Would you repeat each line below exactly, without the pictures?

▶ _Entries provided_:
★ ★ ★ ★
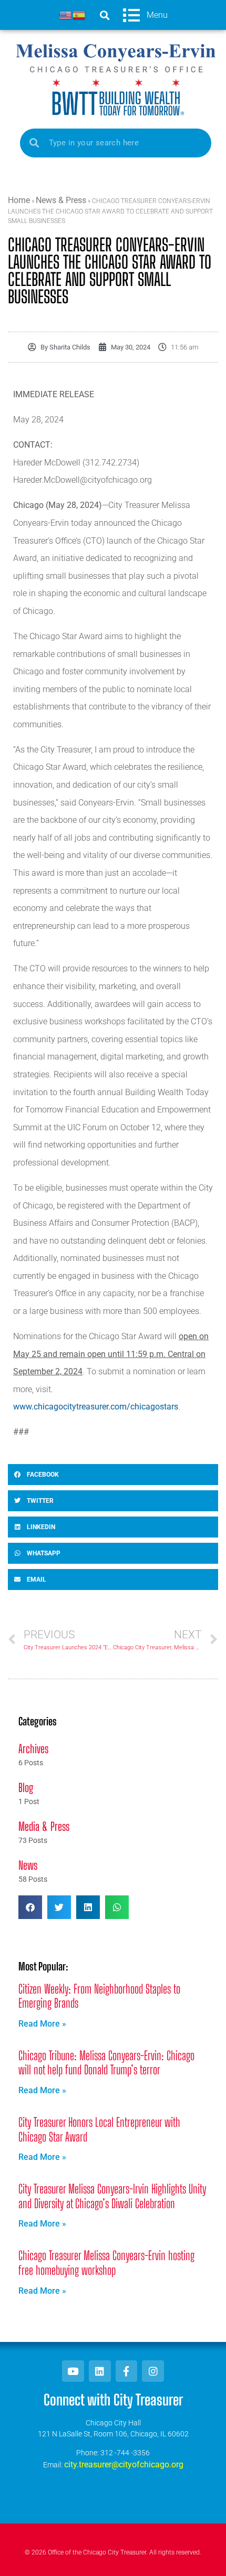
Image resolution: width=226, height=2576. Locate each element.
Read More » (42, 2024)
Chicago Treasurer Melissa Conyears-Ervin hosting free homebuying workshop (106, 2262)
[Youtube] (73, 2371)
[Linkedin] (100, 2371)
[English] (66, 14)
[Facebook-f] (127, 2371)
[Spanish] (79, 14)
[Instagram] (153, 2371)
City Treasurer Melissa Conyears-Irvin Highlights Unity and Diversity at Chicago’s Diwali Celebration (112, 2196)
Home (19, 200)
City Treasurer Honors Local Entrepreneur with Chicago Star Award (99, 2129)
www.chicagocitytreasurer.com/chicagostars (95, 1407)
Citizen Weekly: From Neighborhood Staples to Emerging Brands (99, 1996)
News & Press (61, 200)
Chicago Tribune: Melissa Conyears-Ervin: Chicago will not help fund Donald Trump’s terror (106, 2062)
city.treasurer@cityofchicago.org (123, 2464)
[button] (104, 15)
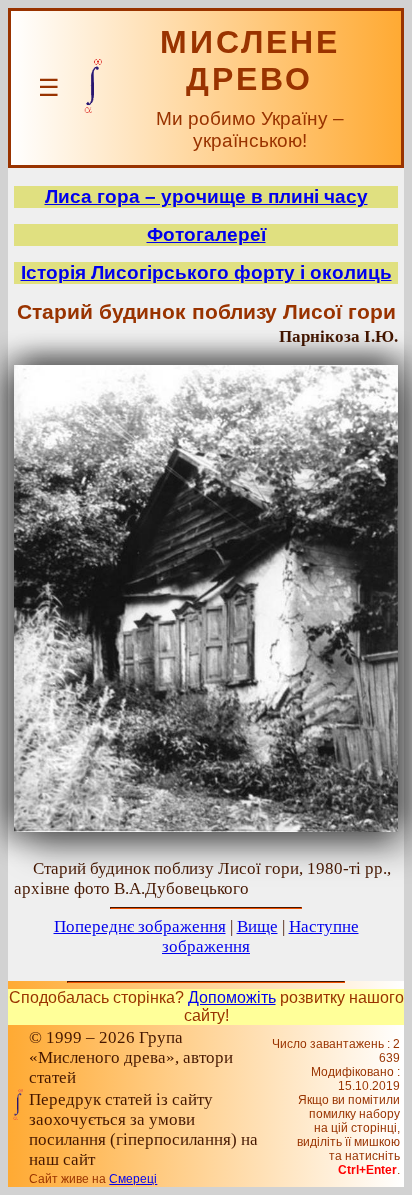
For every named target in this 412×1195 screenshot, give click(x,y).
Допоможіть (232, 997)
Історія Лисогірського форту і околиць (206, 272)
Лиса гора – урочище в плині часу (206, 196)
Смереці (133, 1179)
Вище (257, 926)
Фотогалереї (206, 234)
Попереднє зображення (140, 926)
★ ★ ★ ★
▶ _Reply to the task_:
Image resolution: width=226, height=2576. Locate each element.
Read More » (42, 2024)
Chicago Treasurer Melissa Conyears-Ervin hosting free homebuying workshop (106, 2262)
[Youtube] (73, 2371)
[Linkedin] (100, 2371)
[English] (66, 14)
[Facebook-f] (127, 2371)
[Spanish] (79, 14)
[Instagram] (153, 2371)
City Treasurer Melissa Conyears-Irvin Highlights Unity and Diversity at Chicago’s Diwali Celebration (112, 2196)
Home (19, 200)
City Treasurer Honors Local Entrepreneur with Chicago Star Award (99, 2129)
www.chicagocitytreasurer.com/chicagostars (95, 1407)
Citizen Weekly: From Neighborhood Staples to Emerging Brands (99, 1996)
News & Press (61, 200)
Chicago Tribune: Melissa Conyears-Ervin: Chicago will not help fund Donald Trump’s terror (106, 2062)
city.treasurer@cityofchicago.org (123, 2464)
[button] (104, 15)
For every named target in this 412×1195 screenshot, give click(x,y).
Допоможіть (232, 997)
Історія Лисогірського форту і околиць (206, 272)
Лиса гора – урочище в плині часу (206, 196)
Смереці (133, 1179)
Вище (257, 926)
Фотогалереї (206, 234)
Попереднє зображення (140, 926)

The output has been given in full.